**Fonte:**
►

Zwolle 3x0 Excelsior
Luuk de Jong se consolidou como um dos melhores jogadores deste início de Eredivisie, fazendo três gols na vitória do PSV (mais logo abaixo). Só que Lars Veldwijk fez a mesmíssima coisa, pelo Zwolle, e foi o grande destaque dos Dedos Azuis na vitória sobre o fraco Excelsior. Justamente o clube onde Veldwijk despontou, pela segunda divisão holandesa, na temporada 2013/14, conseguindo até transferência para o Nottingham Forest. A vitória podia ter sido até maior: no final do jogo, Stef Nijland perdeu pênalti. Ainda assim, o triunfo categórico colocou o Zwolle na quinta posição da Eredivisie. E deixa a pergunta: continuarão os Zwollenaren a poder sonhar com as surpresas dos últimos tempos? A ver.

Cambuur 0x6 PSV
A bem da verdade, o jogo na cidade de Leeuwarden já poderia ter acabado aos oito minutos do primeiro tempo. Foi quando ocorreu a jogada decisiva: após ataque rápido dos Boeren e chute de Luciano Narsingh, a bola ficou limpa para Andrés Guardado, no rebote. O mexicano bateu, e o volante Sander van de Streek desviou com as mãos para fora. Pênalti indiscutível. Cartão vermelho para Van de Streek. E Luuk de Jong bateu para fazer o primeiro de seus três gols no jogo. Diante do péssimo dia que teve a defesa auriazul, face ao já claro entrosamento do ataque dos Eindhovenaren, não foi difícil para o atual campeão holandês emplacar a goleada (maior sofrida pelo Cambuur em sua história na primeira divisão, aliás). Pelo menos, serve de ânimo para o gigantesco desafio da semana: enfrentar o Manchester United, na estreia pela fase de grupos da Liga dos Campeões.

◄

**Objetivo a:**
Cite, sem mudar nada, o trecho do texto sobre a Eredivisie que começa com as palavras "Zwolle 3x0 Excelsior" e termina com "tempos? A ver.".
O texto sobre a Eredivisie e as linhas que vêm a seguir não têm relação entre si.

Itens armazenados
►

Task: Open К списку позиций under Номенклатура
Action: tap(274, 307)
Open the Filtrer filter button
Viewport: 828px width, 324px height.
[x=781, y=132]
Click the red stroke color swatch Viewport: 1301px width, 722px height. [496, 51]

◄
►

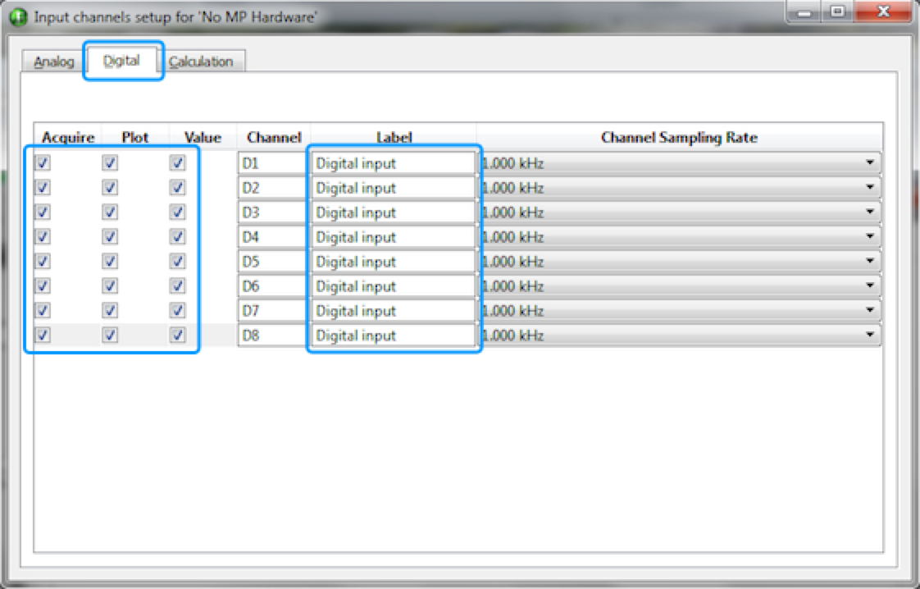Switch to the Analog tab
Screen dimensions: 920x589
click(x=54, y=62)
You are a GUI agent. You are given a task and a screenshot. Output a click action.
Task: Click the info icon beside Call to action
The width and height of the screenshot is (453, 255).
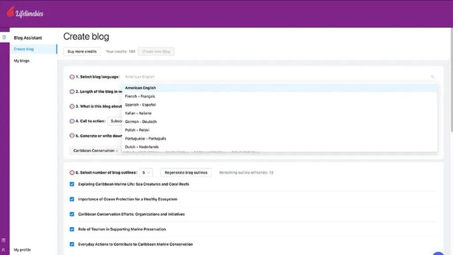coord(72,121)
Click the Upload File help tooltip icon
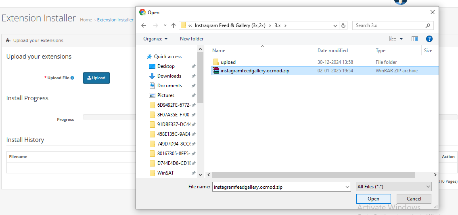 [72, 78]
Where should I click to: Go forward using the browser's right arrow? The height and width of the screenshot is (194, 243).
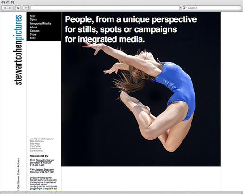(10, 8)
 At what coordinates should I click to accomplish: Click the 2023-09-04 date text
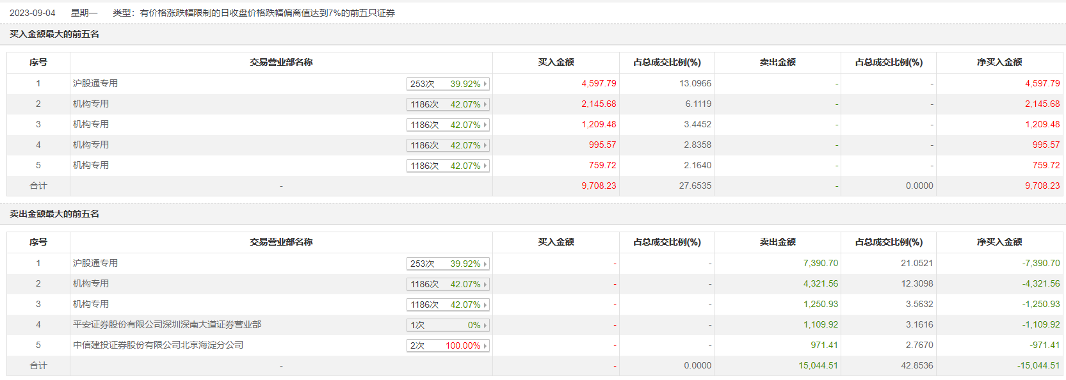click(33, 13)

◄

**Objetivo b:**
Entre as linhas dos itens armazenados, atualize o trecho que começa na linha que contém "Click the Upload File help tooltip icon" e termina na que contém "click(33, 13)", trocando "coordinates" por "location" e mantendo todo o resto igual. Devolva apenas essas linhas, sem as imagens.

**Resposta correta a:**
Zwolle 3x0 Excelsior
Luuk de Jong se consolidou como um dos melhores jogadores deste início de Eredivisie, fazendo três gols na vitória do PSV (mais logo abaixo). Só que Lars Veldwijk fez a mesmíssima coisa, pelo Zwolle, e foi o grande destaque dos Dedos Azuis na vitória sobre o fraco Excelsior. Justamente o clube onde Veldwijk despontou, pela segunda divisão holandesa, na temporada 2013/14, conseguindo até transferência para o Nottingham Forest. A vitória podia ter sido até maior: no final do jogo, Stef Nijland perdeu pênalti. Ainda assim, o triunfo categórico colocou o Zwolle na quinta posição da Eredivisie. E deixa a pergunta: continuarão os Zwollenaren a poder sonhar com as surpresas dos últimos tempos? A ver.

**Resposta correta b:**
Click the Upload File help tooltip icon
 [72, 78]
Where should I click to: Go forward using the browser's right arrow? The height and width of the screenshot is (194, 243).
(10, 8)
 At what location should I click to accomplish: Click the 2023-09-04 date text
click(33, 13)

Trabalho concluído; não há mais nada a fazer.